# [STATED TASK]
Rewrite the lines below with every instance of "Home breadcrumb link" changed to "Home navigation link", leaving everything else untouched.

-- START OF RECORDS FOR THE TASK --

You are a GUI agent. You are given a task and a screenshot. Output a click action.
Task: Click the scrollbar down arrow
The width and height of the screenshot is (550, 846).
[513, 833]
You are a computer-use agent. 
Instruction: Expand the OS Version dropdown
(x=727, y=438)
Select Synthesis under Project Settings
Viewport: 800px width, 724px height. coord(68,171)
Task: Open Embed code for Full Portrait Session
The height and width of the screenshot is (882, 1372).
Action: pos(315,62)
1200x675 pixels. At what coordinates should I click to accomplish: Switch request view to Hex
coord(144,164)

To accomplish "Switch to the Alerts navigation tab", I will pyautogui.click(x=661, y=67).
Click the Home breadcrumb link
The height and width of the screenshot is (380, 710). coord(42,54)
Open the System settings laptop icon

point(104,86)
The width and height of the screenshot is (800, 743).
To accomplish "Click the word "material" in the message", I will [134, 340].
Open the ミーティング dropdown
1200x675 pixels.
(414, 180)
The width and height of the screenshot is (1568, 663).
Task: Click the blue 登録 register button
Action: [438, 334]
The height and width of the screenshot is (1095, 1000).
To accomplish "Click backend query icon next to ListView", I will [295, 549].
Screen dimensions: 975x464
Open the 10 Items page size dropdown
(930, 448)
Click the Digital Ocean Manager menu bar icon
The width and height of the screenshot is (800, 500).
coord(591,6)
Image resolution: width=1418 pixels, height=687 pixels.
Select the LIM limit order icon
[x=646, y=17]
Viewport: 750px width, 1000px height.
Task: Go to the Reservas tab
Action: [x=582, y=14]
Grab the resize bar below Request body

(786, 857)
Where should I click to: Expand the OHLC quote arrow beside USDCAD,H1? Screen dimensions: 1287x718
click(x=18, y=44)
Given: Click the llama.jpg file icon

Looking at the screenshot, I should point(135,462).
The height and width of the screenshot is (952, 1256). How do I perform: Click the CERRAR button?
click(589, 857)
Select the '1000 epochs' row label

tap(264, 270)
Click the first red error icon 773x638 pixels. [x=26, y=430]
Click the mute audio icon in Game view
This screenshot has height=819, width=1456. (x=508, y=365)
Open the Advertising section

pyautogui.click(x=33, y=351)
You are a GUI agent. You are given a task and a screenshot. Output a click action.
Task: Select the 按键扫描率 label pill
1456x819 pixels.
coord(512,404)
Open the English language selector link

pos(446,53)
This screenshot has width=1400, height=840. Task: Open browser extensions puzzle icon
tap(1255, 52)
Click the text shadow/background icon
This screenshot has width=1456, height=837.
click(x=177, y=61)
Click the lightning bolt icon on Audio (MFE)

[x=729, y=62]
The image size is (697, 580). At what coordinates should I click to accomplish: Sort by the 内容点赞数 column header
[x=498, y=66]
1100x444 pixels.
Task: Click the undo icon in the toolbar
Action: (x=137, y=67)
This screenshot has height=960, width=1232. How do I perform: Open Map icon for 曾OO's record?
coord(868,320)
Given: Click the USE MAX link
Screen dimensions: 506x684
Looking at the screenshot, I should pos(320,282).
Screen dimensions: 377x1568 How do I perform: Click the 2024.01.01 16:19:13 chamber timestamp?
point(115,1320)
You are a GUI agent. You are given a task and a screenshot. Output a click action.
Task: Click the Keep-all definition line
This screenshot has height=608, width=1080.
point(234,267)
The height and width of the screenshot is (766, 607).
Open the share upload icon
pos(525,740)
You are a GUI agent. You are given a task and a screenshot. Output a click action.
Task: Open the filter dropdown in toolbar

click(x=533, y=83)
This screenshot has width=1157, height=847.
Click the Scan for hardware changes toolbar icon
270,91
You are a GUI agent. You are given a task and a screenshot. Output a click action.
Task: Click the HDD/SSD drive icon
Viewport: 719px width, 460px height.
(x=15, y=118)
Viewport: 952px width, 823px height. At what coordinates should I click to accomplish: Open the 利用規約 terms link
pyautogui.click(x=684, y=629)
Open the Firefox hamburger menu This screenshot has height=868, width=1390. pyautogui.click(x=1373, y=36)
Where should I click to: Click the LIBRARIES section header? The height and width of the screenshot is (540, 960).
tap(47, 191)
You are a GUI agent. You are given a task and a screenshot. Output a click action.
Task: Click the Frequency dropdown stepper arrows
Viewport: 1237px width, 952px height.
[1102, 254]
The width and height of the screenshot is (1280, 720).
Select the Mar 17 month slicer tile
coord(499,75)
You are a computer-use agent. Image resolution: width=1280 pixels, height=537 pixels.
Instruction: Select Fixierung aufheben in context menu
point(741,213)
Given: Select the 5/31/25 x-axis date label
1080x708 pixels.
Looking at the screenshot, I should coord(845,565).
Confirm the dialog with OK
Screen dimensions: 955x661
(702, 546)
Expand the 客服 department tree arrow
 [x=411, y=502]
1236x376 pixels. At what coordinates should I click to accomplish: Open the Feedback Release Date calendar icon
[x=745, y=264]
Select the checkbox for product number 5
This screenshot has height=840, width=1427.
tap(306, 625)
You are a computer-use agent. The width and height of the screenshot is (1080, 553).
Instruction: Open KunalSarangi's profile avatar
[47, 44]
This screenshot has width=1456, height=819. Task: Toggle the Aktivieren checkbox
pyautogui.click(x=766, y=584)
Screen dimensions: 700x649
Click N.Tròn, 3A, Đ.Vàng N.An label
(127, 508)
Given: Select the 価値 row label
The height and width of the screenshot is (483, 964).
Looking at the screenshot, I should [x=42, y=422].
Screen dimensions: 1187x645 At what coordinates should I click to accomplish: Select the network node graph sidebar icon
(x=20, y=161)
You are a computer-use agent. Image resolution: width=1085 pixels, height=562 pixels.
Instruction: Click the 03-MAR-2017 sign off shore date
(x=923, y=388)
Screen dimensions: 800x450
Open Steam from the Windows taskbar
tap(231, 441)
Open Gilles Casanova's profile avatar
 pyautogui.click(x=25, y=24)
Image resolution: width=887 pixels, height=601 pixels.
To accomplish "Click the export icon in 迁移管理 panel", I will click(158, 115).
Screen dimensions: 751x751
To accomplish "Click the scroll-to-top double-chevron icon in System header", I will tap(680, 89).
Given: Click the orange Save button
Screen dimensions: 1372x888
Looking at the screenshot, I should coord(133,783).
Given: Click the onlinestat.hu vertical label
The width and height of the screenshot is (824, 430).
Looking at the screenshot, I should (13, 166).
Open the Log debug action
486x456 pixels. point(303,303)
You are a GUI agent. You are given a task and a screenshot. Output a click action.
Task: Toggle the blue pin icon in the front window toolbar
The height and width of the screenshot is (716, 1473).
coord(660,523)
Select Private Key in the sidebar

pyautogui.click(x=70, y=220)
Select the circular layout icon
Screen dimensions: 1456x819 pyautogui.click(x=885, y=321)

-- END OF RECORDS FOR THE TASK --

# [SOLUTION TO THIS EXERCISE]
You are a GUI agent. You are given a task and a screenshot. Output a click action.
Task: Click the scrollbar down arrow
The width and height of the screenshot is (550, 846).
[513, 833]
You are a computer-use agent. 
Instruction: Expand the OS Version dropdown
(x=727, y=438)
Select Synthesis under Project Settings
Viewport: 800px width, 724px height. coord(68,171)
Task: Open Embed code for Full Portrait Session
The height and width of the screenshot is (882, 1372).
Action: pos(315,62)
1200x675 pixels. At what coordinates should I click to accomplish: Switch request view to Hex
coord(144,164)

To accomplish "Switch to the Alerts navigation tab", I will pyautogui.click(x=661, y=67).
Click the Home navigation link
The height and width of the screenshot is (380, 710). coord(42,54)
Open the System settings laptop icon

point(104,86)
The width and height of the screenshot is (800, 743).
To accomplish "Click the word "material" in the message", I will [134, 340].
Open the ミーティング dropdown
1200x675 pixels.
(414, 180)
The width and height of the screenshot is (1568, 663).
Task: Click the blue 登録 register button
Action: [438, 334]
The height and width of the screenshot is (1095, 1000).
To accomplish "Click backend query icon next to ListView", I will [295, 549].
Screen dimensions: 975x464
Open the 10 Items page size dropdown
(930, 448)
Click the Digital Ocean Manager menu bar icon
The width and height of the screenshot is (800, 500).
coord(591,6)
Image resolution: width=1418 pixels, height=687 pixels.
Select the LIM limit order icon
[x=646, y=17]
Viewport: 750px width, 1000px height.
Task: Go to the Reservas tab
Action: [x=582, y=14]
Grab the resize bar below Request body

(786, 857)
Where should I click to: Expand the OHLC quote arrow beside USDCAD,H1? Screen dimensions: 1287x718
click(x=18, y=44)
Given: Click the llama.jpg file icon

Looking at the screenshot, I should point(135,462).
The height and width of the screenshot is (952, 1256). How do I perform: Click the CERRAR button?
click(589, 857)
Select the '1000 epochs' row label

tap(264, 270)
Click the first red error icon 773x638 pixels. [x=26, y=430]
Click the mute audio icon in Game view
This screenshot has height=819, width=1456. (x=508, y=365)
Open the Advertising section

pyautogui.click(x=33, y=351)
You are a GUI agent. You are given a task and a screenshot. Output a click action.
Task: Select the 按键扫描率 label pill
1456x819 pixels.
coord(512,404)
Open the English language selector link

pos(446,53)
This screenshot has width=1400, height=840. Task: Open browser extensions puzzle icon
tap(1255, 52)
Click the text shadow/background icon
This screenshot has width=1456, height=837.
click(x=177, y=61)
Click the lightning bolt icon on Audio (MFE)

[x=729, y=62]
The image size is (697, 580). At what coordinates should I click to accomplish: Sort by the 内容点赞数 column header
[x=498, y=66]
1100x444 pixels.
Task: Click the undo icon in the toolbar
Action: (x=137, y=67)
This screenshot has height=960, width=1232. How do I perform: Open Map icon for 曾OO's record?
coord(868,320)
Given: Click the USE MAX link
Screen dimensions: 506x684
Looking at the screenshot, I should pos(320,282).
Screen dimensions: 377x1568 How do I perform: Click the 2024.01.01 16:19:13 chamber timestamp?
point(115,1320)
You are a GUI agent. You are given a task and a screenshot. Output a click action.
Task: Click the Keep-all definition line
This screenshot has height=608, width=1080.
point(234,267)
The height and width of the screenshot is (766, 607).
Open the share upload icon
pos(525,740)
You are a GUI agent. You are given a task and a screenshot. Output a click action.
Task: Open the filter dropdown in toolbar

click(x=533, y=83)
This screenshot has width=1157, height=847.
Click the Scan for hardware changes toolbar icon
270,91
You are a GUI agent. You are given a task and a screenshot. Output a click action.
Task: Click the HDD/SSD drive icon
Viewport: 719px width, 460px height.
(x=15, y=118)
Viewport: 952px width, 823px height. At what coordinates should I click to accomplish: Open the 利用規約 terms link
pyautogui.click(x=684, y=629)
Open the Firefox hamburger menu This screenshot has height=868, width=1390. pyautogui.click(x=1373, y=36)
Where should I click to: Click the LIBRARIES section header? The height and width of the screenshot is (540, 960).
tap(47, 191)
You are a GUI agent. You are given a task and a screenshot. Output a click action.
Task: Click the Frequency dropdown stepper arrows
Viewport: 1237px width, 952px height.
[1102, 254]
The width and height of the screenshot is (1280, 720).
Select the Mar 17 month slicer tile
coord(499,75)
You are a computer-use agent. Image resolution: width=1280 pixels, height=537 pixels.
Instruction: Select Fixierung aufheben in context menu
point(741,213)
Given: Select the 5/31/25 x-axis date label
1080x708 pixels.
Looking at the screenshot, I should coord(845,565).
Confirm the dialog with OK
Screen dimensions: 955x661
(702, 546)
Expand the 客服 department tree arrow
 [x=411, y=502]
1236x376 pixels. At what coordinates should I click to accomplish: Open the Feedback Release Date calendar icon
[x=745, y=264]
Select the checkbox for product number 5
This screenshot has height=840, width=1427.
tap(306, 625)
You are a computer-use agent. The width and height of the screenshot is (1080, 553).
Instruction: Open KunalSarangi's profile avatar
[47, 44]
This screenshot has width=1456, height=819. Task: Toggle the Aktivieren checkbox
pyautogui.click(x=766, y=584)
Screen dimensions: 700x649
Click N.Tròn, 3A, Đ.Vàng N.An label
(127, 508)
Given: Select the 価値 row label
The height and width of the screenshot is (483, 964).
Looking at the screenshot, I should [x=42, y=422].
Screen dimensions: 1187x645 At what coordinates should I click to accomplish: Select the network node graph sidebar icon
(x=20, y=161)
You are a computer-use agent. Image resolution: width=1085 pixels, height=562 pixels.
Instruction: Click the 03-MAR-2017 sign off shore date
(x=923, y=388)
Screen dimensions: 800x450
Open Steam from the Windows taskbar
tap(231, 441)
Open Gilles Casanova's profile avatar
 pyautogui.click(x=25, y=24)
Image resolution: width=887 pixels, height=601 pixels.
To accomplish "Click the export icon in 迁移管理 panel", I will click(158, 115).
Screen dimensions: 751x751
To accomplish "Click the scroll-to-top double-chevron icon in System header", I will tap(680, 89).
Given: Click the orange Save button
Screen dimensions: 1372x888
Looking at the screenshot, I should coord(133,783).
Given: Click the onlinestat.hu vertical label
The width and height of the screenshot is (824, 430).
Looking at the screenshot, I should (13, 166).
Open the Log debug action
486x456 pixels. point(303,303)
You are a GUI agent. You are given a task and a screenshot. Output a click action.
Task: Toggle the blue pin icon in the front window toolbar
The height and width of the screenshot is (716, 1473).
coord(660,523)
Select Private Key in the sidebar

pyautogui.click(x=70, y=220)
Select the circular layout icon
Screen dimensions: 1456x819 pyautogui.click(x=885, y=321)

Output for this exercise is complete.